8th January 1809

Canned fish king John West is born

Despite dying in 1888, John West, born this day in 1809, remains a household name, found on tins of fish in countless kitchen cupboards. Born in Linlithgow, he was unfortunately not entitled to inherit upon his father’s death, so had to make his own fortune.

John West the logger

He moved to Canada, then followed the gold rush to California and eventually settled on the Columbia River in Oregon. He occupied more than 600 acres of land, which was one of the generous parcels of land that the government was giving away – for free – to anyone who would set up a logging business.

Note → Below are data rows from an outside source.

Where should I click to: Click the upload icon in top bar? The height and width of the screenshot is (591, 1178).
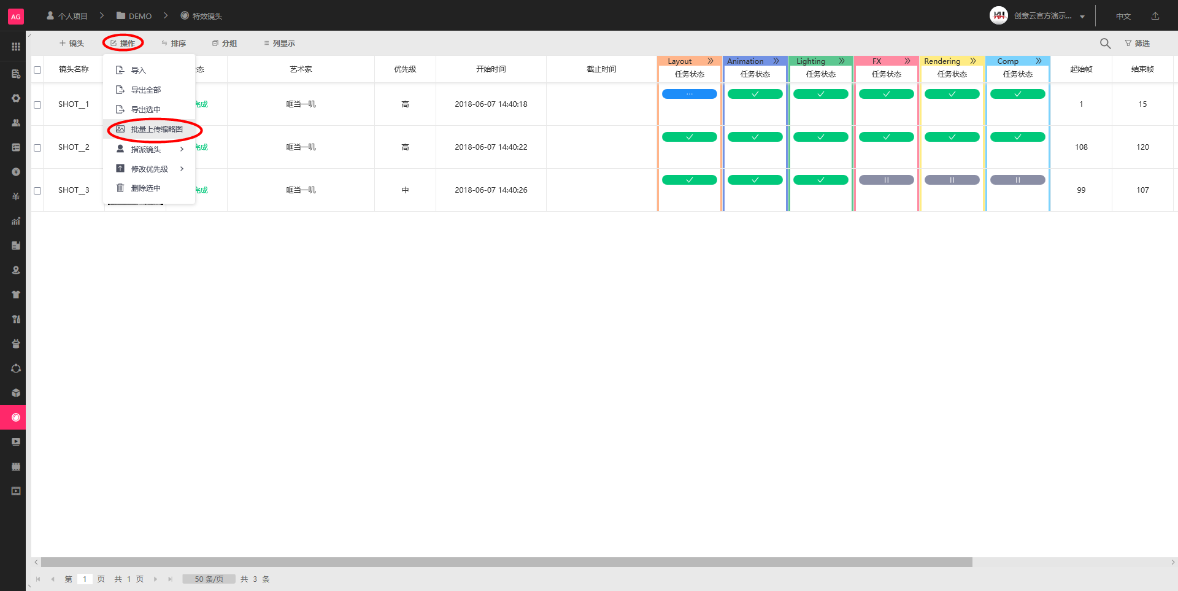click(1155, 16)
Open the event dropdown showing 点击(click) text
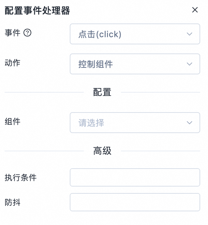Screen dimensions: 208x225 point(135,34)
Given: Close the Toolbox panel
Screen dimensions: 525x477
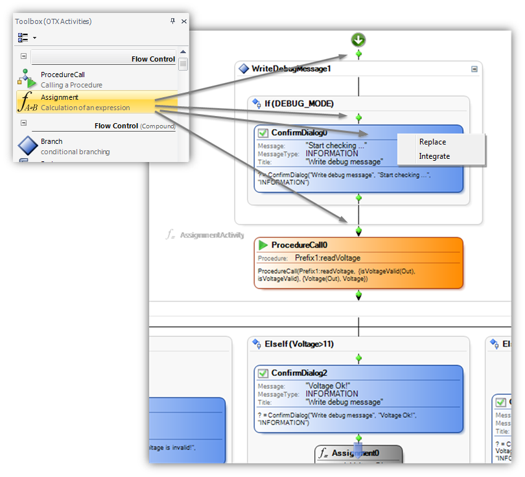Looking at the screenshot, I should [183, 21].
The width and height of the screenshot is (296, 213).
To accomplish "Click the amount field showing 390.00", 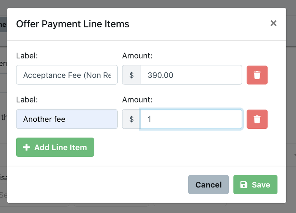I will point(191,75).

Here, he built a steam-powered sawmill, which he eventually closed when the supply of decent-sized trees ran out. Fortunately, this wasn’t his only venture. While logging, he’d also set up a fish export business that was sending produce as far as Britain and South Africa.

Fish exporter

Initially, West’s produce was salted to preserve it through the long journey, but in 1868 he helped found the Westport Cannery on the Columbia River – and an entire town for his workers.

This was just the first of several canning operations that reduced his reliance on salt for the preservation and shipping of preserved fish. The first cannery alone was packing more than 20,000 cases of canned salmon within five years of being established, but West took things further, with the development of an automated process for filling the cans.